Sinjai – Pendidikan Inklusif terus menjadi komitmen Dinas Pendidikan Kabupaten Sinjai dalam memperluas akses belajar bagi seluruh anak tanpa terkecuali. Disdik Sinjai menjalin kerja sama dengan Balai Pemasyarakatan Kelas II Watampone untuk memastikan anak binaan tetap memperoleh hak pendidikan secara layak dan berkelanjutan.
Kepala Disdik Sinjai menegaskan bahwa pendidikan merupakan hak dasar setiap warga negara, termasuk anak yang sedang menjalani pembinaan. Melalui kolaborasi ini, Disdik Sinjai dan Bapas Kelas II Watampone menyusun langkah konkret agar anak binaan dapat mengikuti proses belajar sesuai kurikulum yang berlaku.
Program Pendidikan Inklusif ini juga mendorong masyarakat untuk menghapus stigma terhadap anak binaan. Disdik Sinjai mengajak semua pihak melihat potensi dan kemampuan mereka, bukan kesalahan masa lalu. Dengan dukungan lingkungan yang positif, anak binaan dapat membangun kembali rasa percaya diri dan motivasi belajar.
Selain itu, Disdik Sinjai akan melakukan evaluasi berkala untuk memastikan program berjalan efektif. Evaluasi tersebut mencakup perkembangan akademik, kehadiran, serta partisipasi aktif peserta didik dalam kegiatan pembelajaran.

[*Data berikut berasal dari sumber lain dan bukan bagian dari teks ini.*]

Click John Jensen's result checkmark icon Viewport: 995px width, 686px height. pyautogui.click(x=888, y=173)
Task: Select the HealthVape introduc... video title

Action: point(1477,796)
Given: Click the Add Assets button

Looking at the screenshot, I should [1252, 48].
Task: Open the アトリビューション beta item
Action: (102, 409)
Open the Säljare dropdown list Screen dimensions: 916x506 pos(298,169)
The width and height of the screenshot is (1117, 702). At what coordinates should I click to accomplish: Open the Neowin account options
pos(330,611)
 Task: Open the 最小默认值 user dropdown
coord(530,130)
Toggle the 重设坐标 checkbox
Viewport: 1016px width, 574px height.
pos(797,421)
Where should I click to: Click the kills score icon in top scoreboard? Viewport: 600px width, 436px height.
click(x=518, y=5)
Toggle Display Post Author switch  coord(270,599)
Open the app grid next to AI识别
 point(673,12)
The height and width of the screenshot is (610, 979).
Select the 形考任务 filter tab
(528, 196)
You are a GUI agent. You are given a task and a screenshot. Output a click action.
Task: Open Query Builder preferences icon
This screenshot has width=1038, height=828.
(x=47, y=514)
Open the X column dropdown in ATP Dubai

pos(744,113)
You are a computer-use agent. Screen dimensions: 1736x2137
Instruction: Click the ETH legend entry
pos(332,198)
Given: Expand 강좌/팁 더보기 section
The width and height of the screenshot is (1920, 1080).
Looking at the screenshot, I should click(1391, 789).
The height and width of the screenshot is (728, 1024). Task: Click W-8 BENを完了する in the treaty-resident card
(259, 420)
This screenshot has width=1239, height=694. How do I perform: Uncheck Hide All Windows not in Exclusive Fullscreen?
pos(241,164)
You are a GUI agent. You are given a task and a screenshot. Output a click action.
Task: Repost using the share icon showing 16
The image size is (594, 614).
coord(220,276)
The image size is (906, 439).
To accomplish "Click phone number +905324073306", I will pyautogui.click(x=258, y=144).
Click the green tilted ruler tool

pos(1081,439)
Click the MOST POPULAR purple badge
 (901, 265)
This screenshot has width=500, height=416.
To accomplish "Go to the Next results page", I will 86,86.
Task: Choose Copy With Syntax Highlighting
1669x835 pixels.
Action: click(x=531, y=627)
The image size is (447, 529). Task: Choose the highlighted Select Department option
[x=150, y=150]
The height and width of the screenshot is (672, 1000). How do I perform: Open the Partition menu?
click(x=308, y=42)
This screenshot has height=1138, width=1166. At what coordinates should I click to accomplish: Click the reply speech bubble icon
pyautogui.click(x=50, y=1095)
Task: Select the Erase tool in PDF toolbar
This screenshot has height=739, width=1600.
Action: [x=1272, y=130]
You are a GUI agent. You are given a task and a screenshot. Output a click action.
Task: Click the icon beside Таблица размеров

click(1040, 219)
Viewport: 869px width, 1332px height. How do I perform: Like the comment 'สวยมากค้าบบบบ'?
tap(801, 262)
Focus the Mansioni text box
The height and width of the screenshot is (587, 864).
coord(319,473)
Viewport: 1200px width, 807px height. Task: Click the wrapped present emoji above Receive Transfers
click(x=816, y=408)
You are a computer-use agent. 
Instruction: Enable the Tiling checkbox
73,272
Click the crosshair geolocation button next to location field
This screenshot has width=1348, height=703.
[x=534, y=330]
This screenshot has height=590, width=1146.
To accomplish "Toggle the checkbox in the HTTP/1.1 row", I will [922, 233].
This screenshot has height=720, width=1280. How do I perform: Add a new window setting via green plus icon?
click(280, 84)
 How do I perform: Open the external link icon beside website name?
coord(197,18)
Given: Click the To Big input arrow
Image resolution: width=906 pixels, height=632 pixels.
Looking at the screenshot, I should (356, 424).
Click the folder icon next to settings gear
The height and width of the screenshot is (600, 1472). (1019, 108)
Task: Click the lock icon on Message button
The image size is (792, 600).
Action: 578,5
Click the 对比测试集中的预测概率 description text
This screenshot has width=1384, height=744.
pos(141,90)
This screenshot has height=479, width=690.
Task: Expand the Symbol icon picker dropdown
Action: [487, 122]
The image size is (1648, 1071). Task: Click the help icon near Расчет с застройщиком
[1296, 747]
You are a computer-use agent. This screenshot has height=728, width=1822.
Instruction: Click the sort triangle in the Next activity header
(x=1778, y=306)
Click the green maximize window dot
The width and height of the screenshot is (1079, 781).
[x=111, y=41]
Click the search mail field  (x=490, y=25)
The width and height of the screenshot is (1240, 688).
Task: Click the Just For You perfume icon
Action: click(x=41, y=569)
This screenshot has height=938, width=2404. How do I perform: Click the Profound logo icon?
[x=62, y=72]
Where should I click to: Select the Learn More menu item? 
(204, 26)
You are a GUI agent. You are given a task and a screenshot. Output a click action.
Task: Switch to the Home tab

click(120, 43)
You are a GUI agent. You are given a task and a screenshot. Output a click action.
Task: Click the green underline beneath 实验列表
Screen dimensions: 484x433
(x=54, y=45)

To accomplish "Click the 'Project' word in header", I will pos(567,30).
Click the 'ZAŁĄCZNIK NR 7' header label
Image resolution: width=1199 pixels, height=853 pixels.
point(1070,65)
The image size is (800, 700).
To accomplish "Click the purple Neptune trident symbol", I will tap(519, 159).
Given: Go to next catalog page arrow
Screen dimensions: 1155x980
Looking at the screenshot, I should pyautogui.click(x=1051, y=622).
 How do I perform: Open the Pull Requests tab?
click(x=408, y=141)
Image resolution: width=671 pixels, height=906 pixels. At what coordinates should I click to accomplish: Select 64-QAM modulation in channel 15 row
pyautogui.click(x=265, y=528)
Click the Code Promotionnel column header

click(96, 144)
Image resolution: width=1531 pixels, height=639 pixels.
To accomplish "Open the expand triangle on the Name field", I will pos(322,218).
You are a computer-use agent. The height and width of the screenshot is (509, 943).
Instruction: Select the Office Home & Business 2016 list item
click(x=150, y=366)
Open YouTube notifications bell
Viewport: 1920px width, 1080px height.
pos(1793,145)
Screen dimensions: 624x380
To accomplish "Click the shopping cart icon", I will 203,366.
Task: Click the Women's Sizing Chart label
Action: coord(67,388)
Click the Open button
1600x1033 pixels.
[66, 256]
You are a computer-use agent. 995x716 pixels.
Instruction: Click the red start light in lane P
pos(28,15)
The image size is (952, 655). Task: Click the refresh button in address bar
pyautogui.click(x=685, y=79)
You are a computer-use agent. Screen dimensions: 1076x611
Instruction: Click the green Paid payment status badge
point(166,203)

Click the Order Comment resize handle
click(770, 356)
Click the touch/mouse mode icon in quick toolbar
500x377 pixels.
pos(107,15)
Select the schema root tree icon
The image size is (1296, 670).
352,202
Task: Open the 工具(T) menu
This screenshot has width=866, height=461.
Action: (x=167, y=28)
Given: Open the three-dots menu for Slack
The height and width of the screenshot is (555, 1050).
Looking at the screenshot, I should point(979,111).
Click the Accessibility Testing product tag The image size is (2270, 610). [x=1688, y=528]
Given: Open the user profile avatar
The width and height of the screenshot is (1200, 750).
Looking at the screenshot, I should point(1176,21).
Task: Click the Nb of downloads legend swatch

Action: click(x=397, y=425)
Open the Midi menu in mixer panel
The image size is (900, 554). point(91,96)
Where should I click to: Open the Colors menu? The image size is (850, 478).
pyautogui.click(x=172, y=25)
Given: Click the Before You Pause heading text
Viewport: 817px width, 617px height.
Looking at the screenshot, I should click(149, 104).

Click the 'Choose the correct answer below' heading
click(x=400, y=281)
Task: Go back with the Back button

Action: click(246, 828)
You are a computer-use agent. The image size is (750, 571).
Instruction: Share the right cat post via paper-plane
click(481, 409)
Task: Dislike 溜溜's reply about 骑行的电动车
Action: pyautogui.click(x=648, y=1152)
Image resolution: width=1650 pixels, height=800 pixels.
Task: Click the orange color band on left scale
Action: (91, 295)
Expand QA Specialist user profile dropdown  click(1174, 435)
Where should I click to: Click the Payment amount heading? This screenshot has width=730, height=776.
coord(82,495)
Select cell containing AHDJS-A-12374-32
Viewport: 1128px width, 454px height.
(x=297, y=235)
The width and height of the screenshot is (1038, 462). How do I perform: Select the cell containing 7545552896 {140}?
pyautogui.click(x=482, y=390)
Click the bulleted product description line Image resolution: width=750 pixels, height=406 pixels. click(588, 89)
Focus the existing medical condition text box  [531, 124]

Melalui langkah ini, Pendidikan Inklusif tidak hanya menjadi slogan, tetapi menjadi gerakan nyata yang membuka akses pendidikan seluas-luasnya. Disdik Sinjai menunjukkan komitmen kuat dalam menghadirkan pendidikan yang adil, merata, dan berorientasi pada masa depan generasi muda.